Directions >> Copy out each line of the items below that contains the word "Toggle". Case counts.

Extracted material >>
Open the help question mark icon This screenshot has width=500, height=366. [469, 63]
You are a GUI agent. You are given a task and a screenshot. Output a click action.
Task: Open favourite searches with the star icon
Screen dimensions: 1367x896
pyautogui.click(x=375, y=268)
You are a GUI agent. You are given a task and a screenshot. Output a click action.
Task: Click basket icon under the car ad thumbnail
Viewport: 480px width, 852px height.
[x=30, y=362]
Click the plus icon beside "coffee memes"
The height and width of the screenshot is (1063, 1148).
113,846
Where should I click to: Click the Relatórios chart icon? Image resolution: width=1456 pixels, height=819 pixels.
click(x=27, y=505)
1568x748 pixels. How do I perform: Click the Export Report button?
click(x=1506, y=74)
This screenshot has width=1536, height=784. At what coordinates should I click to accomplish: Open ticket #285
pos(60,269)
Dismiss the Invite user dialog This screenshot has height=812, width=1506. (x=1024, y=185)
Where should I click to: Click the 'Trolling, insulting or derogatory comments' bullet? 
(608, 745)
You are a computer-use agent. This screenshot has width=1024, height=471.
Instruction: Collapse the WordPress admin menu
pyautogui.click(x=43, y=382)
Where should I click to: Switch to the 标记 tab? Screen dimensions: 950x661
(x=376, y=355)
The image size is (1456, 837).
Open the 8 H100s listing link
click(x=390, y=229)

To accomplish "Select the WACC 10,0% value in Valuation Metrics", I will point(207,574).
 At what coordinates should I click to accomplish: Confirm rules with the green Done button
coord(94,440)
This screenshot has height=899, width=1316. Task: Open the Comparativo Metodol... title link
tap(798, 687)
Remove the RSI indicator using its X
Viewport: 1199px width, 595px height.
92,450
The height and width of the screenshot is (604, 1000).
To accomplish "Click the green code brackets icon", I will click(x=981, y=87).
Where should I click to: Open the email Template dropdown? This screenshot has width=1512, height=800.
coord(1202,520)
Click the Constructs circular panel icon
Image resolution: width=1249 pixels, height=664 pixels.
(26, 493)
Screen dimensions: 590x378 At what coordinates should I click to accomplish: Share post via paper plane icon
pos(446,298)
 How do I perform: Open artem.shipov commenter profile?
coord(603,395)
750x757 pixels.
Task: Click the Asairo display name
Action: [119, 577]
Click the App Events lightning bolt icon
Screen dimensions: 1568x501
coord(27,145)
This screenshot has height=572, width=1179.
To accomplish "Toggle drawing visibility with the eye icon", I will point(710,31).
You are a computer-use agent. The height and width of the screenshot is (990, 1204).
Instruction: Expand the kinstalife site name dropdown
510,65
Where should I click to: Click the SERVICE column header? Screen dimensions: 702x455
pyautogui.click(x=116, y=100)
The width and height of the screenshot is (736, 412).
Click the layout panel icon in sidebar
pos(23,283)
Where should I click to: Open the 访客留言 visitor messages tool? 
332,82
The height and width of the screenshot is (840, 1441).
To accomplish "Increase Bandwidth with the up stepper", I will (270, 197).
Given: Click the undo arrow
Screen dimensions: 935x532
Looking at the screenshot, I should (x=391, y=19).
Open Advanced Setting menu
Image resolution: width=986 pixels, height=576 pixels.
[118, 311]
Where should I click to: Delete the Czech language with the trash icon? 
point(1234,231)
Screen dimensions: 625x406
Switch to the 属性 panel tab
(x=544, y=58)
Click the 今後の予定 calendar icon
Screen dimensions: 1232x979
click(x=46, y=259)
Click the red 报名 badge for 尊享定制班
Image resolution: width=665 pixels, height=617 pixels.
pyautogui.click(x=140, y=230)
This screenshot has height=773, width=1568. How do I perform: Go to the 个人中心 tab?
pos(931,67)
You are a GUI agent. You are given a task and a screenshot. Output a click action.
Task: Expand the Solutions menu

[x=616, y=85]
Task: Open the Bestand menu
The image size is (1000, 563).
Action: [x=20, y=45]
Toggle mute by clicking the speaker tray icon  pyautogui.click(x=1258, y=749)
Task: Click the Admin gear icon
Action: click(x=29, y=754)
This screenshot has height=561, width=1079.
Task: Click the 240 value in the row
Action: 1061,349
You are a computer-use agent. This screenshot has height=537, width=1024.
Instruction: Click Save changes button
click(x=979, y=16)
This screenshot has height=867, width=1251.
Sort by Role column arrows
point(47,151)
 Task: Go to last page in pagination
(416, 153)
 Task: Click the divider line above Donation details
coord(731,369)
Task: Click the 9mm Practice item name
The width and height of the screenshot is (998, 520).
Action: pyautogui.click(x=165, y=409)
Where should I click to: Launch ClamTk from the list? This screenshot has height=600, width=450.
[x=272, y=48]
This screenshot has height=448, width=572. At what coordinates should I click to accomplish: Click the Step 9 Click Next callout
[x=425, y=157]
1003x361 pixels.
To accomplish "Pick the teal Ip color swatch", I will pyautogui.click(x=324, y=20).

Written answer >>
To accomplish "Toggle drawing visibility with the eye icon", I will point(710,31).
Toggle mute by clicking the speaker tray icon  pyautogui.click(x=1258, y=749)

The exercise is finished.